──────── Information supplied

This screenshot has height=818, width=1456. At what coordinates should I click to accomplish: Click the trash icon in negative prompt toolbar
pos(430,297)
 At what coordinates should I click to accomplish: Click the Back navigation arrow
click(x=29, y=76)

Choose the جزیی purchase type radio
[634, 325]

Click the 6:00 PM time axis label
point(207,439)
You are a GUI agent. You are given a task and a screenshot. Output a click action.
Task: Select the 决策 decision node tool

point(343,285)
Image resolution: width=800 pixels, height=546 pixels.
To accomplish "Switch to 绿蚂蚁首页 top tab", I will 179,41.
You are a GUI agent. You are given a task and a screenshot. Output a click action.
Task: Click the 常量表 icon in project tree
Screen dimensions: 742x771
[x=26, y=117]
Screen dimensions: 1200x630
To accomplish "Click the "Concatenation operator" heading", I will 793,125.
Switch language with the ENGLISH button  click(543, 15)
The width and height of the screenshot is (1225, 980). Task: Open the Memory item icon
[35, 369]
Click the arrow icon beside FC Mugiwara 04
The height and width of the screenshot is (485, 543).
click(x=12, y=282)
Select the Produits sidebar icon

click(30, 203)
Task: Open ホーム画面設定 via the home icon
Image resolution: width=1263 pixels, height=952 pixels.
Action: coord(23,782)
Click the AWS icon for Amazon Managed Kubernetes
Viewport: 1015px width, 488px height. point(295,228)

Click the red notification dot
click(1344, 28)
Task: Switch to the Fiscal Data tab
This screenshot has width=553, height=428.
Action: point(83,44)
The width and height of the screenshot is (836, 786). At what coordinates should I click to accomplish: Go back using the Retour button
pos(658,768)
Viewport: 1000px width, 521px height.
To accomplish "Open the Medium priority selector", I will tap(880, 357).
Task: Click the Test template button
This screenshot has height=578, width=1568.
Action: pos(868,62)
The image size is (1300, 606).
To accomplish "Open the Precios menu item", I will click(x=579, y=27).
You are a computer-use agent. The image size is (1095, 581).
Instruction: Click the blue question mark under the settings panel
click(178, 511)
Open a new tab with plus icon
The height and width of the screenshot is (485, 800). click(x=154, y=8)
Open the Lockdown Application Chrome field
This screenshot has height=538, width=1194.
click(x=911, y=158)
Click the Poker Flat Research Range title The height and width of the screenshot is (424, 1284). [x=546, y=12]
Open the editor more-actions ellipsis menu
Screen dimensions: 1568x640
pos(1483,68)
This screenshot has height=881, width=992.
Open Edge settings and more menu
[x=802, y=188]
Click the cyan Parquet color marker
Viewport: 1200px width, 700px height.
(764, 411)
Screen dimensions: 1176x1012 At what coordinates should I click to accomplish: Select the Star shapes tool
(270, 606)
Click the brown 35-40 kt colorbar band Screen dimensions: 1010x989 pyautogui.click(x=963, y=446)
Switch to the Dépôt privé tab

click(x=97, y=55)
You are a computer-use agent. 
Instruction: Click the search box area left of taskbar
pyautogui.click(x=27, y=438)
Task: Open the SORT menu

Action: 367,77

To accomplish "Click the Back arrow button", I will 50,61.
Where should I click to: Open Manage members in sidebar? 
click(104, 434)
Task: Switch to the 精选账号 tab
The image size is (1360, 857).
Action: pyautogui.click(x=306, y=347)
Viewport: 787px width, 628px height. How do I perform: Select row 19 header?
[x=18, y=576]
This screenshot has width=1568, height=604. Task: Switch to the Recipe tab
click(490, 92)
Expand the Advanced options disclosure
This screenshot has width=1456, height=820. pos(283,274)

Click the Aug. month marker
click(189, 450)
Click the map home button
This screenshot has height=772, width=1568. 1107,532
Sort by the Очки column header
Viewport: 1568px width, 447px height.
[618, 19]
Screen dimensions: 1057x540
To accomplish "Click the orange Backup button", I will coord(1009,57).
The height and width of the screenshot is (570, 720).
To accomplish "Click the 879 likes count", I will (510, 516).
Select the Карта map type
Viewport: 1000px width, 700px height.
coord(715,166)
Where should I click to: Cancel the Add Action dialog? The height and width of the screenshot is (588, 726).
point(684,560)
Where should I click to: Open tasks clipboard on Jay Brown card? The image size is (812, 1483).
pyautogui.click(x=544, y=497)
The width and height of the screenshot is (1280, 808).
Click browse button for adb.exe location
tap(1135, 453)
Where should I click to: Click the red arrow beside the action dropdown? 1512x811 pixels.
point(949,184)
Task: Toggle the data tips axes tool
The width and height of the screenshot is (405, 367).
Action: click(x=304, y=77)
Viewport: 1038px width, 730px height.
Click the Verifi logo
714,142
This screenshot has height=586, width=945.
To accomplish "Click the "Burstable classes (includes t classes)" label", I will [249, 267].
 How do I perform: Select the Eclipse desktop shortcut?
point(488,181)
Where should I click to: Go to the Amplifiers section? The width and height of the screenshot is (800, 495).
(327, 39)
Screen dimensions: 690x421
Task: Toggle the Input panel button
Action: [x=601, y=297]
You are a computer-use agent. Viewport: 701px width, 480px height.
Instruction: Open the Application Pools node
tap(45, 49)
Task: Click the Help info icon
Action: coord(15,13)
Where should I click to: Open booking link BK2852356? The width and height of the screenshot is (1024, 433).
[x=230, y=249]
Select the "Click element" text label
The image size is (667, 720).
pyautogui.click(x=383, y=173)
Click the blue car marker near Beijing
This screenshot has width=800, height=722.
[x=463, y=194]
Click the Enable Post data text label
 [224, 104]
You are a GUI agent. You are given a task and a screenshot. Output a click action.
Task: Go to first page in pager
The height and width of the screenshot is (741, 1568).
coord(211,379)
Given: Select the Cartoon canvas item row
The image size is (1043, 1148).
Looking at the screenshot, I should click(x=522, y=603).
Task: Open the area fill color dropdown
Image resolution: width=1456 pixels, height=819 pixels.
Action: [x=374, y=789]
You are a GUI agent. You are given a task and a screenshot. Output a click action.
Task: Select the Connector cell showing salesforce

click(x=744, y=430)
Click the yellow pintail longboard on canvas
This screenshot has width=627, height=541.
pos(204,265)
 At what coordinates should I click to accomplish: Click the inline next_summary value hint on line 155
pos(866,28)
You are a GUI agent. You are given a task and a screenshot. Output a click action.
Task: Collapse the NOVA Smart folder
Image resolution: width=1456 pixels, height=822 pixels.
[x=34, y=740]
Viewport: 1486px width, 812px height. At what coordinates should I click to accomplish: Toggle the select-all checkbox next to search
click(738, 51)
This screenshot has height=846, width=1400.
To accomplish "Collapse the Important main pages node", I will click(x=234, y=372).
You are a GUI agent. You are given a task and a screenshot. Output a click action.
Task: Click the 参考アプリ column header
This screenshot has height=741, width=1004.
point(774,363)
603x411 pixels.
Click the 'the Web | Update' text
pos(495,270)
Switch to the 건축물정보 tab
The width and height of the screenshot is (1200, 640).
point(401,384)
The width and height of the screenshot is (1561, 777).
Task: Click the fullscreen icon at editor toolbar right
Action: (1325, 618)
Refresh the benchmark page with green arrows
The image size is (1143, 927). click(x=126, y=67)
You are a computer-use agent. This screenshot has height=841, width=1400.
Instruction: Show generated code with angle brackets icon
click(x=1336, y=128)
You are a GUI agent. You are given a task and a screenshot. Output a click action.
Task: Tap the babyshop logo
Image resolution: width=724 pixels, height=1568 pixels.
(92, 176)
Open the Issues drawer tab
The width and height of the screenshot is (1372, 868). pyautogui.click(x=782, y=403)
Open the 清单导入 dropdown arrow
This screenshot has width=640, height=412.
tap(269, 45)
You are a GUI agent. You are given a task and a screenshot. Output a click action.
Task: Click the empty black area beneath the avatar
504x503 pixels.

────────────────

Redo all of the lines above, replacing "GUI agent" with "interface agent" each time it appears and changing nothing else.

Written reply.
This screenshot has height=818, width=1456. At what coordinates should I click to accomplish: Click the trash icon in negative prompt toolbar
pos(430,297)
 At what coordinates should I click to accomplish: Click the Back navigation arrow
click(x=29, y=76)

Choose the جزیی purchase type radio
[634, 325]

Click the 6:00 PM time axis label
point(207,439)
You are a interface agent. You are given a task and a screenshot. Output a click action.
Task: Select the 决策 decision node tool

point(343,285)
Image resolution: width=800 pixels, height=546 pixels.
To accomplish "Switch to 绿蚂蚁首页 top tab", I will 179,41.
You are a interface agent. You are given a task and a screenshot. Output a click action.
Task: Click the 常量表 icon in project tree
Screen dimensions: 742x771
[x=26, y=117]
Screen dimensions: 1200x630
To accomplish "Click the "Concatenation operator" heading", I will 793,125.
Switch language with the ENGLISH button  click(543, 15)
The width and height of the screenshot is (1225, 980). Task: Open the Memory item icon
[35, 369]
Click the arrow icon beside FC Mugiwara 04
The height and width of the screenshot is (485, 543).
click(x=12, y=282)
Select the Produits sidebar icon

click(30, 203)
Task: Open ホーム画面設定 via the home icon
Image resolution: width=1263 pixels, height=952 pixels.
Action: coord(23,782)
Click the AWS icon for Amazon Managed Kubernetes
Viewport: 1015px width, 488px height. point(295,228)

Click the red notification dot
click(1344, 28)
Task: Switch to the Fiscal Data tab
This screenshot has width=553, height=428.
Action: point(83,44)
The width and height of the screenshot is (836, 786). At what coordinates should I click to accomplish: Go back using the Retour button
pos(658,768)
Viewport: 1000px width, 521px height.
To accomplish "Open the Medium priority selector", I will tap(880, 357).
Task: Click the Test template button
This screenshot has height=578, width=1568.
Action: pos(868,62)
The image size is (1300, 606).
To accomplish "Open the Precios menu item", I will click(x=579, y=27).
You are a computer-use agent. The image size is (1095, 581).
Instruction: Click the blue question mark under the settings panel
click(178, 511)
Open a new tab with plus icon
The height and width of the screenshot is (485, 800). click(x=154, y=8)
Open the Lockdown Application Chrome field
This screenshot has height=538, width=1194.
click(x=911, y=158)
Click the Poker Flat Research Range title The height and width of the screenshot is (424, 1284). [x=546, y=12]
Open the editor more-actions ellipsis menu
Screen dimensions: 1568x640
pos(1483,68)
This screenshot has height=881, width=992.
Open Edge settings and more menu
[x=802, y=188]
Click the cyan Parquet color marker
Viewport: 1200px width, 700px height.
(764, 411)
Screen dimensions: 1176x1012 At what coordinates should I click to accomplish: Select the Star shapes tool
(270, 606)
Click the brown 35-40 kt colorbar band Screen dimensions: 1010x989 pyautogui.click(x=963, y=446)
Switch to the Dépôt privé tab

click(x=97, y=55)
You are a computer-use agent. 
Instruction: Click the search box area left of taskbar
pyautogui.click(x=27, y=438)
Task: Open the SORT menu

Action: 367,77

To accomplish "Click the Back arrow button", I will 50,61.
Where should I click to: Open Manage members in sidebar? 
click(104, 434)
Task: Switch to the 精选账号 tab
The image size is (1360, 857).
Action: pyautogui.click(x=306, y=347)
Viewport: 787px width, 628px height. How do I perform: Select row 19 header?
[x=18, y=576]
This screenshot has width=1568, height=604. Task: Switch to the Recipe tab
click(490, 92)
Expand the Advanced options disclosure
This screenshot has width=1456, height=820. pos(283,274)

Click the Aug. month marker
click(189, 450)
Click the map home button
This screenshot has height=772, width=1568. 1107,532
Sort by the Очки column header
Viewport: 1568px width, 447px height.
[618, 19]
Screen dimensions: 1057x540
To accomplish "Click the orange Backup button", I will coord(1009,57).
The height and width of the screenshot is (570, 720).
To accomplish "Click the 879 likes count", I will (510, 516).
Select the Карта map type
Viewport: 1000px width, 700px height.
coord(715,166)
Where should I click to: Cancel the Add Action dialog? The height and width of the screenshot is (588, 726).
point(684,560)
Where should I click to: Open tasks clipboard on Jay Brown card? The image size is (812, 1483).
pyautogui.click(x=544, y=497)
The width and height of the screenshot is (1280, 808).
Click browse button for adb.exe location
tap(1135, 453)
Where should I click to: Click the red arrow beside the action dropdown? 1512x811 pixels.
point(949,184)
Task: Toggle the data tips axes tool
The width and height of the screenshot is (405, 367).
Action: click(x=304, y=77)
Viewport: 1038px width, 730px height.
Click the Verifi logo
714,142
This screenshot has height=586, width=945.
To accomplish "Click the "Burstable classes (includes t classes)" label", I will [249, 267].
 How do I perform: Select the Eclipse desktop shortcut?
point(488,181)
Where should I click to: Go to the Amplifiers section? The width and height of the screenshot is (800, 495).
(327, 39)
Screen dimensions: 690x421
Task: Toggle the Input panel button
Action: [x=601, y=297]
You are a computer-use agent. Viewport: 701px width, 480px height.
Instruction: Open the Application Pools node
tap(45, 49)
Task: Click the Help info icon
Action: coord(15,13)
Where should I click to: Open booking link BK2852356? The width and height of the screenshot is (1024, 433).
[x=230, y=249]
Select the "Click element" text label
The image size is (667, 720).
pyautogui.click(x=383, y=173)
Click the blue car marker near Beijing
This screenshot has width=800, height=722.
[x=463, y=194]
Click the Enable Post data text label
 [224, 104]
You are a interface agent. You are given a task and a screenshot. Output a click action.
Task: Go to first page in pager
The height and width of the screenshot is (741, 1568).
coord(211,379)
Given: Select the Cartoon canvas item row
The image size is (1043, 1148).
Looking at the screenshot, I should click(x=522, y=603).
Task: Open the area fill color dropdown
Image resolution: width=1456 pixels, height=819 pixels.
Action: [x=374, y=789]
You are a interface agent. You are given a task and a screenshot. Output a click action.
Task: Select the Connector cell showing salesforce

click(x=744, y=430)
Click the yellow pintail longboard on canvas
This screenshot has width=627, height=541.
pos(204,265)
 At what coordinates should I click to accomplish: Click the inline next_summary value hint on line 155
pos(866,28)
You are a interface agent. You are given a task and a screenshot. Output a click action.
Task: Collapse the NOVA Smart folder
Image resolution: width=1456 pixels, height=822 pixels.
[x=34, y=740]
Viewport: 1486px width, 812px height. At what coordinates should I click to accomplish: Toggle the select-all checkbox next to search
click(738, 51)
This screenshot has height=846, width=1400.
To accomplish "Collapse the Important main pages node", I will click(x=234, y=372).
You are a interface agent. You are given a task and a screenshot. Output a click action.
Task: Click the 参考アプリ column header
This screenshot has height=741, width=1004.
point(774,363)
603x411 pixels.
Click the 'the Web | Update' text
pos(495,270)
Switch to the 건축물정보 tab
The width and height of the screenshot is (1200, 640).
point(401,384)
The width and height of the screenshot is (1561, 777).
Task: Click the fullscreen icon at editor toolbar right
Action: (1325, 618)
Refresh the benchmark page with green arrows
The image size is (1143, 927). click(x=126, y=67)
You are a computer-use agent. This screenshot has height=841, width=1400.
Instruction: Show generated code with angle brackets icon
click(x=1336, y=128)
You are a interface agent. You are given a task and a screenshot. Output a click action.
Task: Tap the babyshop logo
Image resolution: width=724 pixels, height=1568 pixels.
(92, 176)
Open the Issues drawer tab
The width and height of the screenshot is (1372, 868). pyautogui.click(x=782, y=403)
Open the 清单导入 dropdown arrow
This screenshot has width=640, height=412.
tap(269, 45)
You are a interface agent. You are given a task and a screenshot. Output a click action.
Task: Click the empty black area beneath the avatar
504x503 pixels.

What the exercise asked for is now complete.